Both are on the Senate’s calendar for this week although neither would go on the ballot until November 2012.

Scott’s administration is anticipating that one of their toughest sells will be the governor’s plan to have employees in the state pension contribute 5 percent of their salaries including teachers, cops and firefighters.

“You just don’t want to anger the cops and firefighters because not only are they symbols, they’re very active and when they get angry they not only vote against you, they get out and actively campaign against you,” said Zelden.

The governor is also calling for cutting the state work force, consolidating departments, drastically slashing the budget, including education, Medicaid and social services. At the same time he wants to cut property tax, business tax and ease regulations. Zelden feels it could be too much at once.

“They’re not wrong, we have to tackle the deficit, we really do, but we need to do it in a year or two after we got the economy up and running or we’re going to double dip,” said Zelden.

Demonstrations are expected to be plentiful with tea partiers coming to Tallahassee to back Gov. Rick Scott’s budget cutting plans, and union members and progressives planning to draw attention to those same budget plans for the opposite reason.
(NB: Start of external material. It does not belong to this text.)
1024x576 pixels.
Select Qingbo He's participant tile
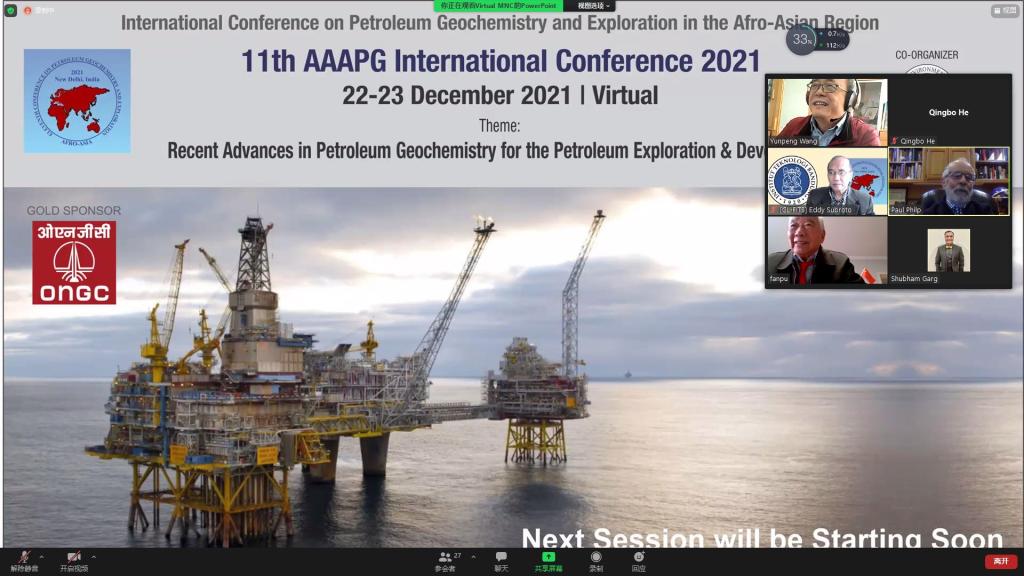point(949,112)
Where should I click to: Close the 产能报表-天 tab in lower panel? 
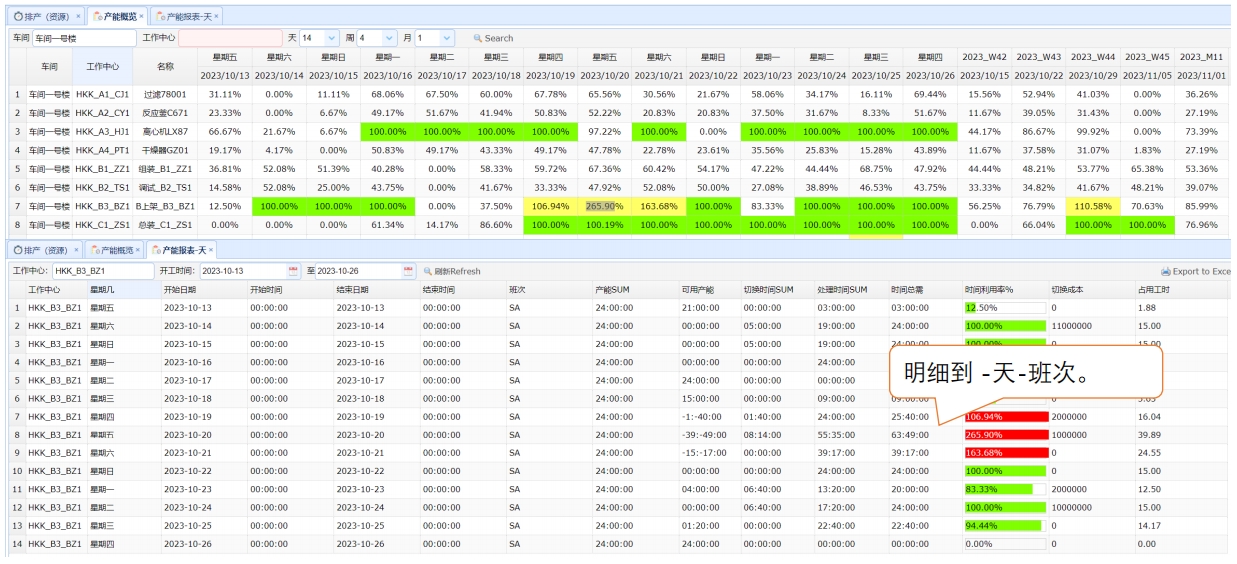(x=212, y=249)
The first day of the session includes the State of the State speech, which for Scott will be his first. Observers expect essentially a reiteration of Scott’s inaugural address that’s heavily focused on economic development and jobs. The address is Tuesday evening.
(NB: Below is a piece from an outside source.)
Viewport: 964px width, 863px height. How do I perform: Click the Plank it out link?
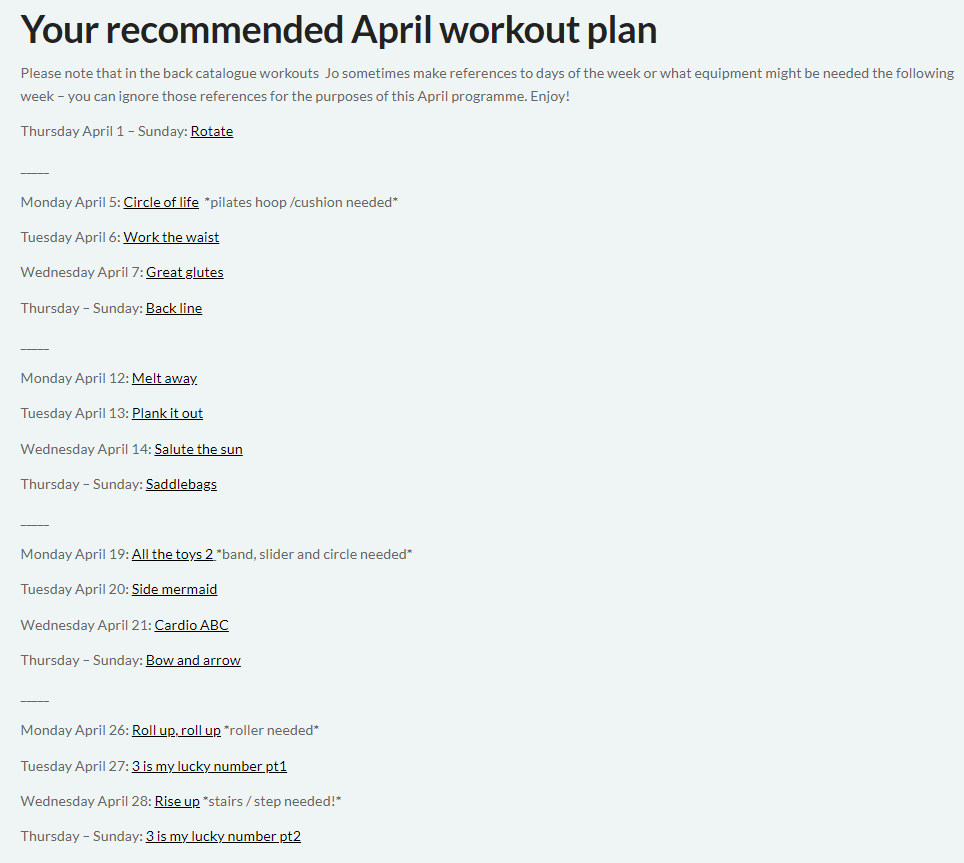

Committee work will continue in both chambers, with a key measure for Republicans in a Senate committee on Monday. The Senate Community Affairs Committee takes up a bill to prevent unions from using payroll deductions to collect dues. Later in the week a House committee takes up the proposed repeal of septic tank inspection requirements.
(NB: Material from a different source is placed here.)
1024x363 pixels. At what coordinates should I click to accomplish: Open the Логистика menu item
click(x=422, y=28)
Also this week the process by which ex-felons get their civil rights restored comes before the Clemency Board. Attorney General Pam Bondi wants to require prisoners to wait longer before getting their voting rights back.

Comments (5)
  1. Cut Taxes says:

    CUT CUT CUT TAXES ! ! ! ! CUT property taxes ! ! ! Cut the fat out of the teachers and schools. TEST all teachers. NO TENURE !!!!!!!

    1. Bob says:

      Haha tea partiers are like children who act up before bed time, most won’t see the next election. Why take away from our children? Why not tax the millionaire and oil companies and give tax breaks to local business, if you take away from schools the future of America will be worse off then it is now

    2. Paula says:

      All teachers are tested. It is called certification.As a college student in the teacher education program, I can tell you I will take a pay cut if all the parents make sure their kids do their homework, don’t send kids to school sick, volunteer at least five hours a school year, make sure their kids have all school supplies all year round, show up on time for all conferences about their kids and make sure their kids are dressed according to school code. I could go on and on, but that is just a short list of teacher responsibilities that doesn’t need a test or certification. Before you make a statement check the facts, otherwise you are just giving an opinion, and we all know who has those.

  2. Jane Doe says:

    What about delaing with immigration. If we made it harder for illegals to here ithe would leave. Farmers can bring migrant workers legally as per Florida Statute 448.09. The other jobs like construction, maintenence jobs, restaraunt jobs etc can then go to Americans as those are jobs Americans will do.

  3. Hayes Bowen says:

    Florida ranks 10th amongest the 11 Southeastern United States in regards to pension and retirement benefits. The Florida Retirement System has become one of the most fiscally sound and stable pension system in this country since becoming a defined benefit program in 1974. Turning FRS into an employee contribution system will do nothing to stabilize the precieved notion that FRS is a ticking time bomb. Employees paying into the pension will allow the state to cease it’s contributions and the net effect will be zero. FRS is near 100% funded, has enough assets to pay benefits for 17+years if contributions where to cease today and cost the state of Florida less than 1% of it’s annual budget. IT AIN’T BROKE…..DON’T TRY AND FIX IT!